-------- Provided records --------

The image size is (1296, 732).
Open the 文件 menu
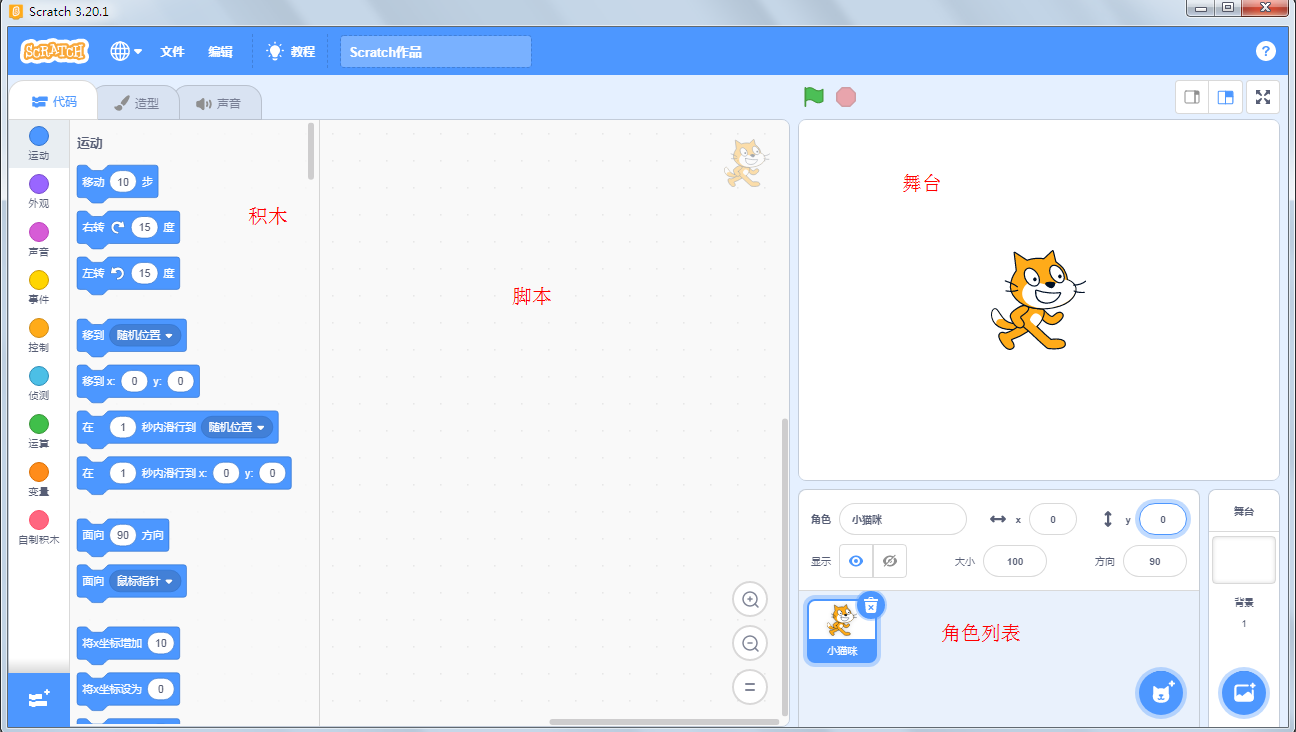coord(172,51)
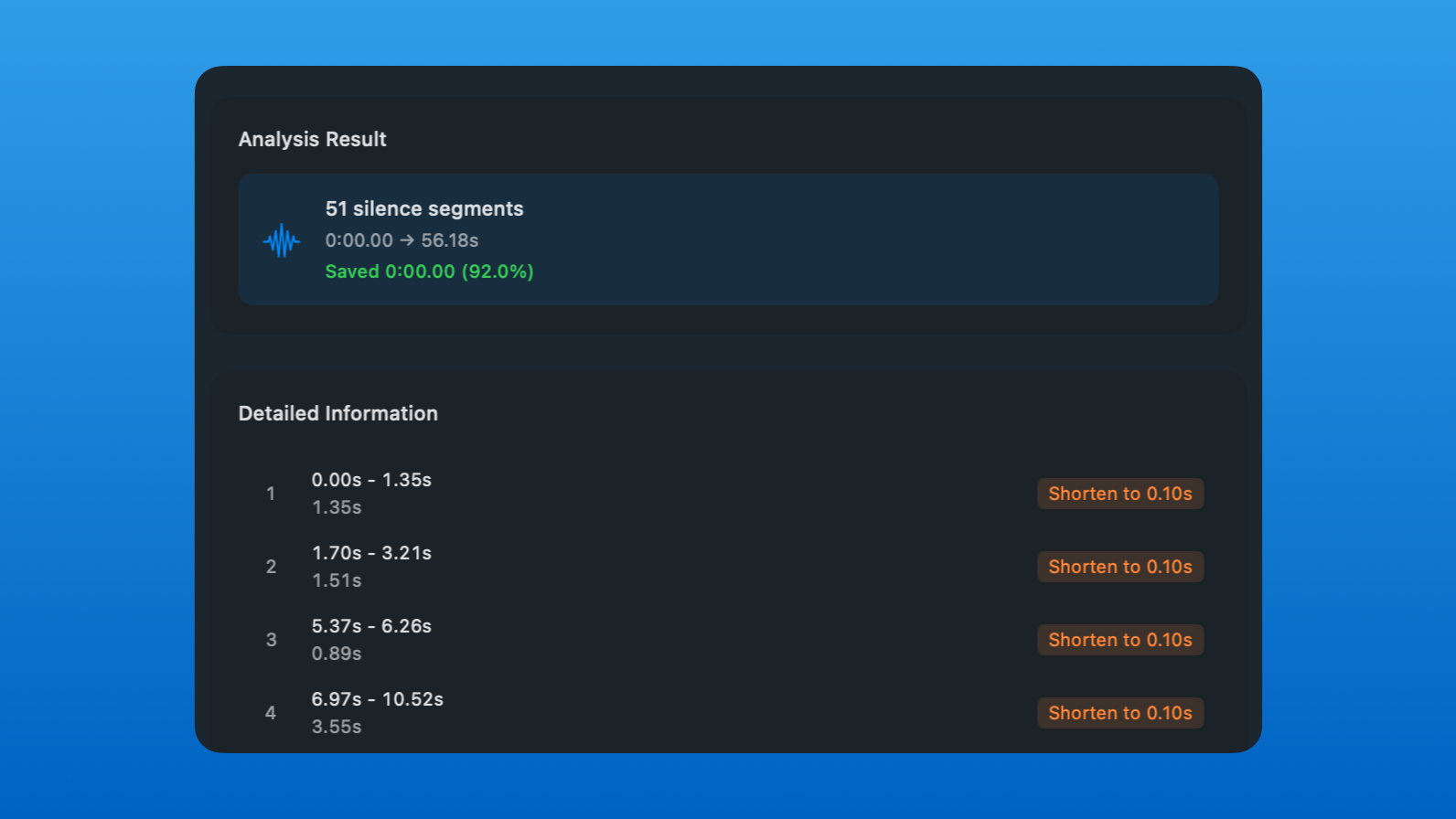This screenshot has height=819, width=1456.
Task: Click the 1.51s duration under segment 2
Action: tap(337, 580)
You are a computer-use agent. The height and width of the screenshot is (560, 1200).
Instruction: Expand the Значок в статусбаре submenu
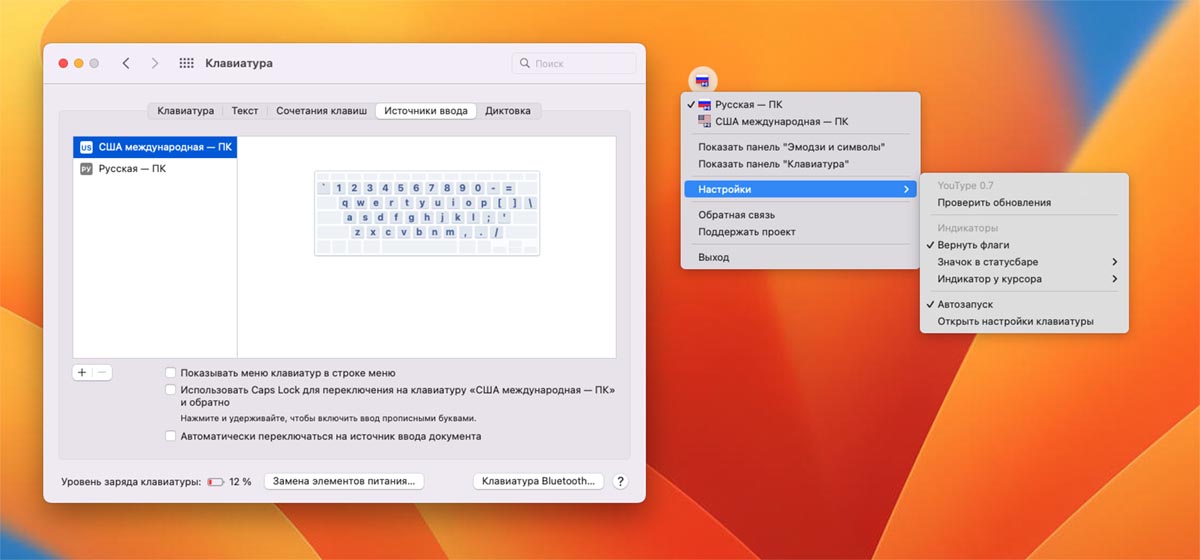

--------

▸ **Task description**
Write out the entries again, exactly as given, skipping any images.

▸ **Answer to this exercise**
The image size is (1296, 732).
Open the 文件 menu
coord(172,51)
This screenshot has height=819, width=1456.
Task: Click the 1.51s duration under segment 2
Action: tap(337, 580)
You are a computer-use agent. The height and width of the screenshot is (560, 1200).
Instruction: Expand the Значок в статусбаре submenu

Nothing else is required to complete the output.